--- RECORDS ---

##############################

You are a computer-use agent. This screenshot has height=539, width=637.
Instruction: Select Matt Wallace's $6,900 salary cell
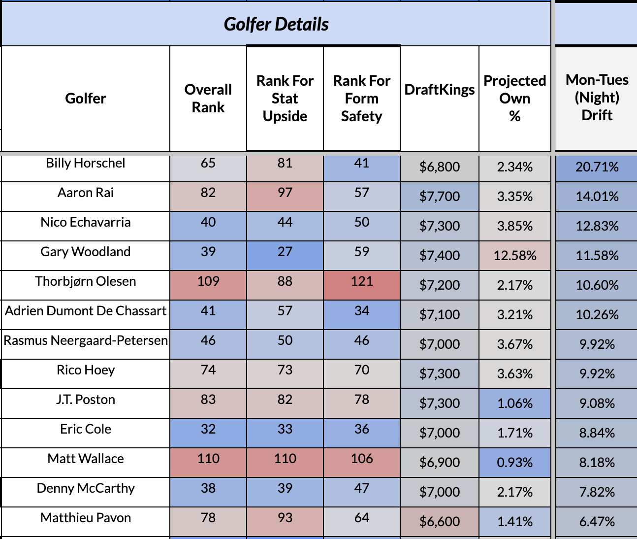click(439, 463)
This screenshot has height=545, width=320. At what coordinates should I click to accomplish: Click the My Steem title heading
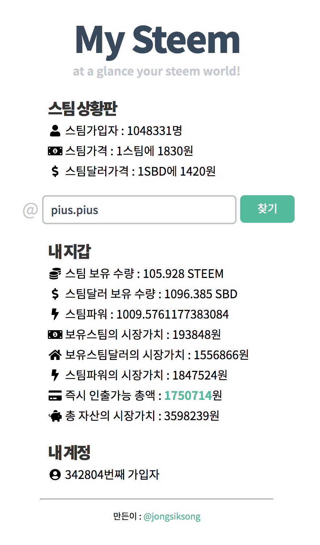tap(157, 41)
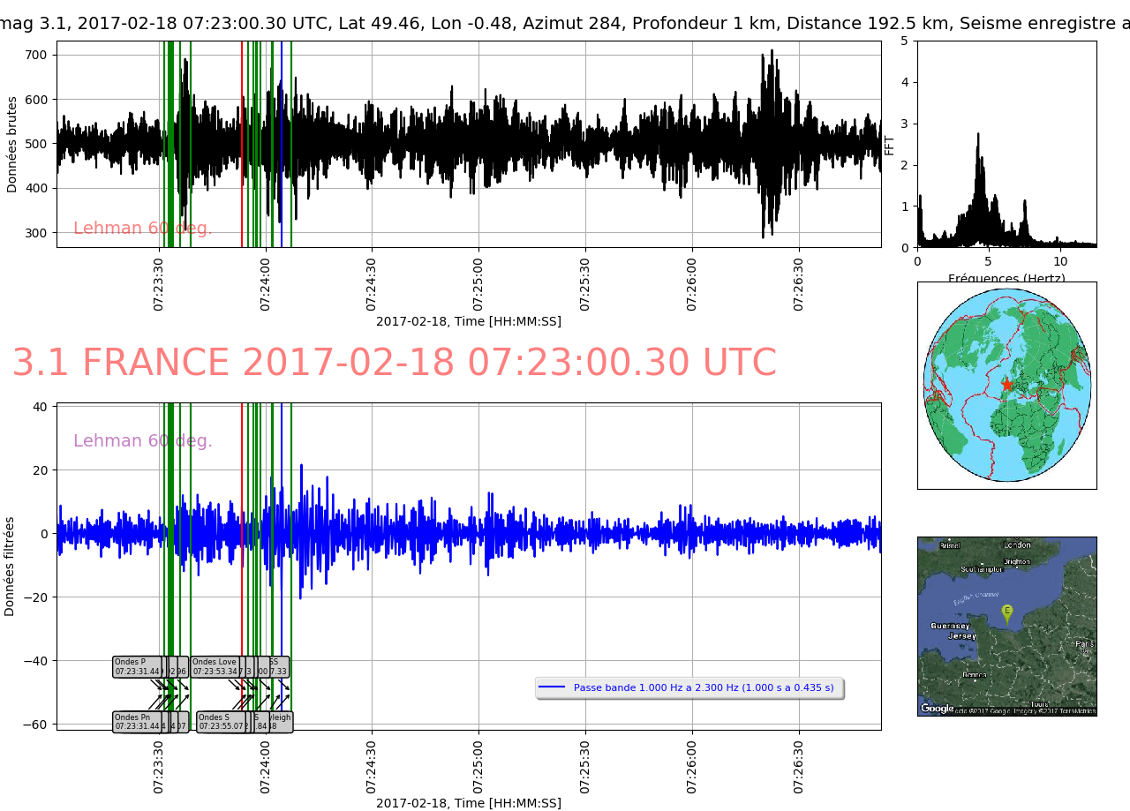Click the Guernsey label on the satellite map

click(x=950, y=626)
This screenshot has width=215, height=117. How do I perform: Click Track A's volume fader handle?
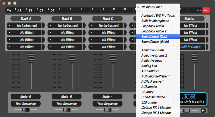pos(31,58)
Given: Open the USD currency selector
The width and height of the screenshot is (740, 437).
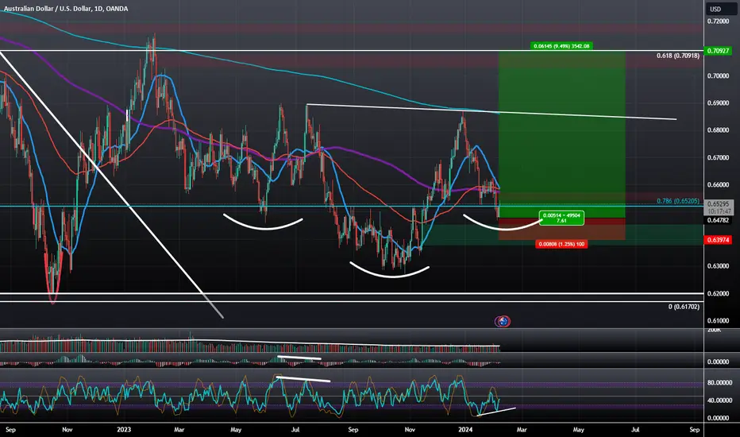Looking at the screenshot, I should (715, 9).
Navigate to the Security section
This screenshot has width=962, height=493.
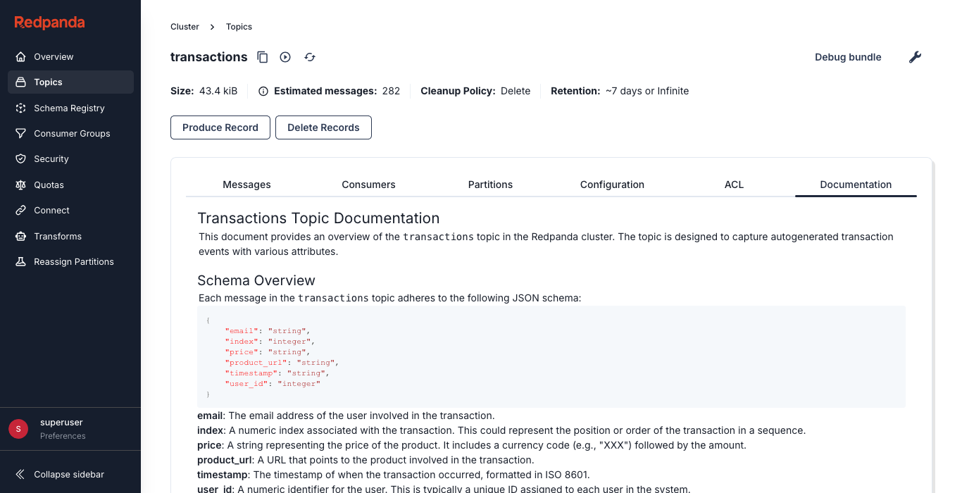51,158
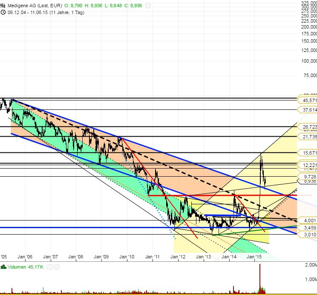Click the Jan '09 time axis label
This screenshot has height=295, width=317.
point(101,257)
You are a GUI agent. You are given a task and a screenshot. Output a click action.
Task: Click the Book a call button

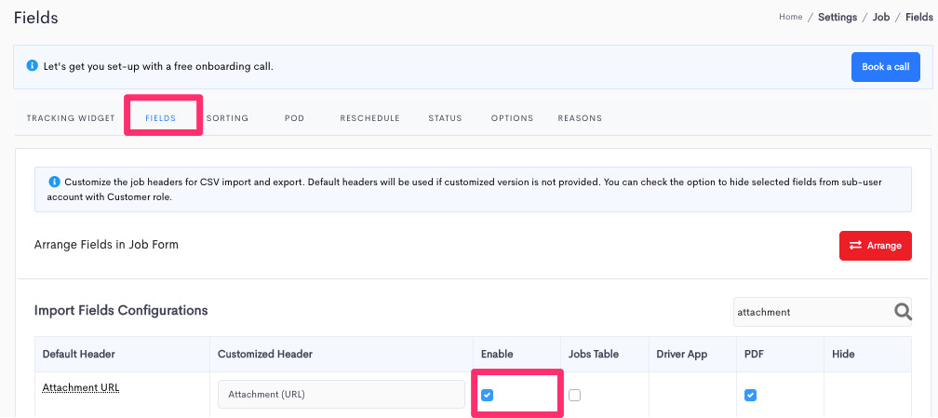click(885, 67)
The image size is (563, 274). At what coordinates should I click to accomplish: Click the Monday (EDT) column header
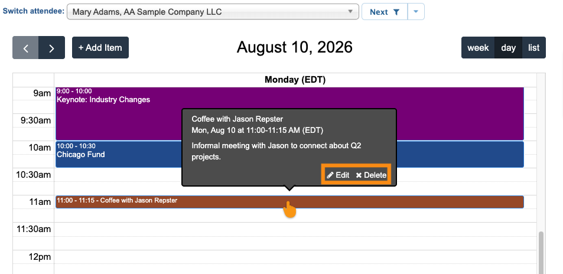coord(295,80)
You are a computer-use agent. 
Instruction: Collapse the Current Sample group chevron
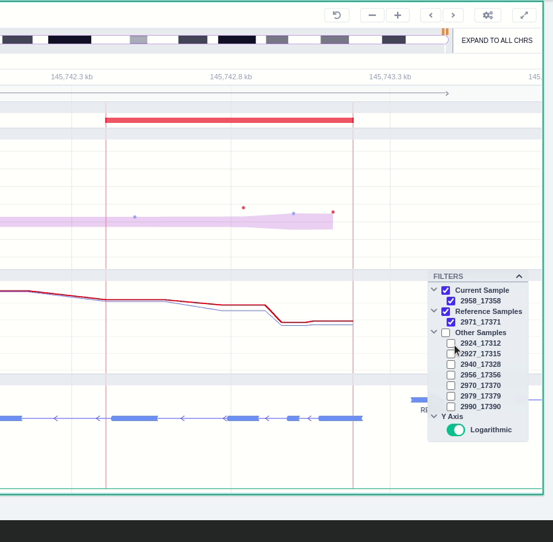pos(434,290)
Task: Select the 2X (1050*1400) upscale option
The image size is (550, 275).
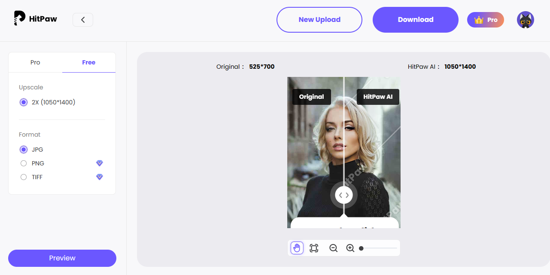Action: 24,102

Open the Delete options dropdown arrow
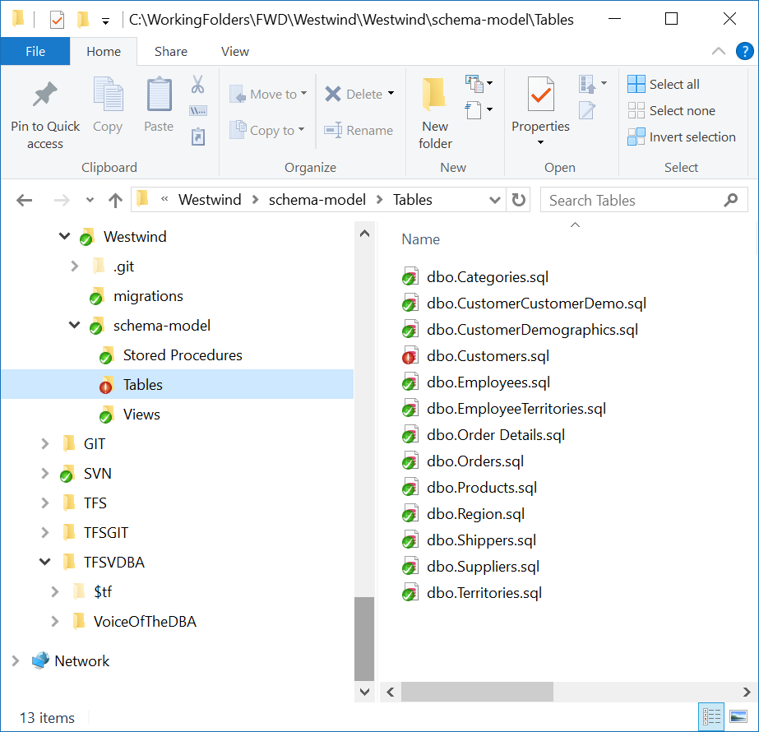[x=391, y=94]
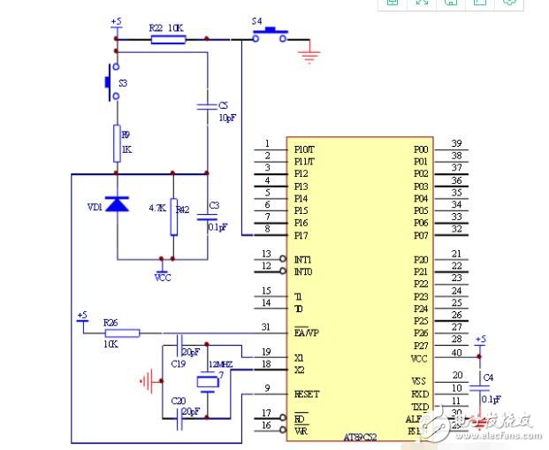Click the R42 4.7K resistor
Viewport: 549px width, 450px height.
coord(173,217)
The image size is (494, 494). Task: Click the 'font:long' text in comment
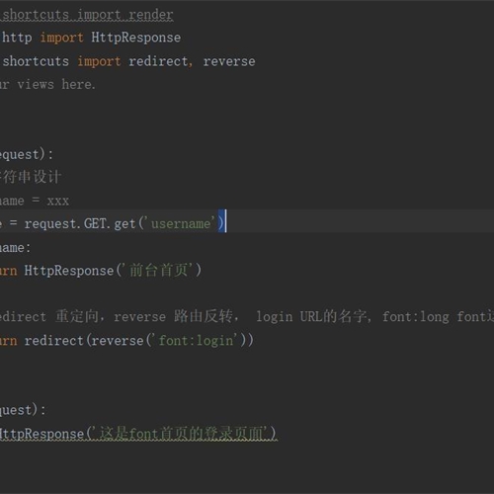coord(416,317)
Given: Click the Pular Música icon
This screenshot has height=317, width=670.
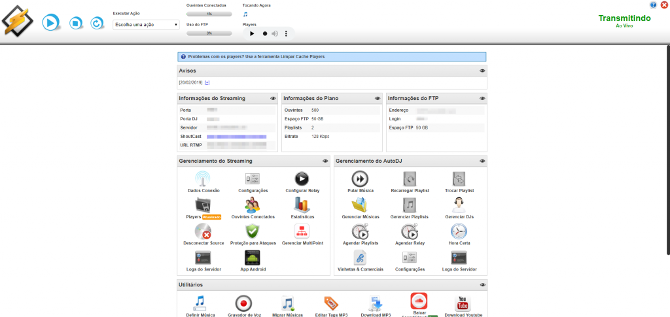Looking at the screenshot, I should 360,178.
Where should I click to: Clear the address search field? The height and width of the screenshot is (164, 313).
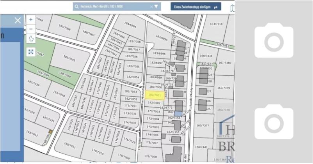pos(151,7)
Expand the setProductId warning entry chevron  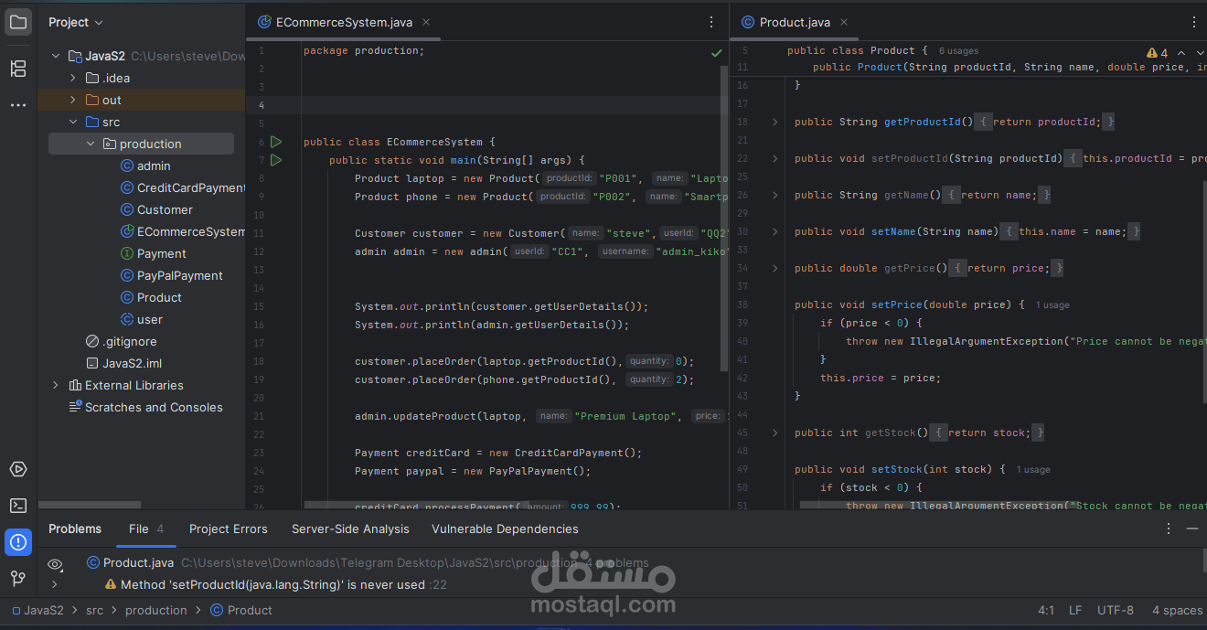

##############################

--- WRITTEN INSTRUCTION ---
Repeat the rows above word for word, from the line containing "Task: Select the" through the line containing "coord(416,317)", including both of those lines. Leave out the pictures.

--- SOLUTION BELOW ---
Task: Select the 2X (1050*1400) upscale option
The image size is (550, 275).
Action: 24,102

Open the Delete options dropdown arrow
[x=391, y=94]
Click the R42 4.7K resistor
Viewport: 549px width, 450px height.
coord(173,217)
The image size is (494, 494). Task: Click the 'font:long' text in comment
coord(416,317)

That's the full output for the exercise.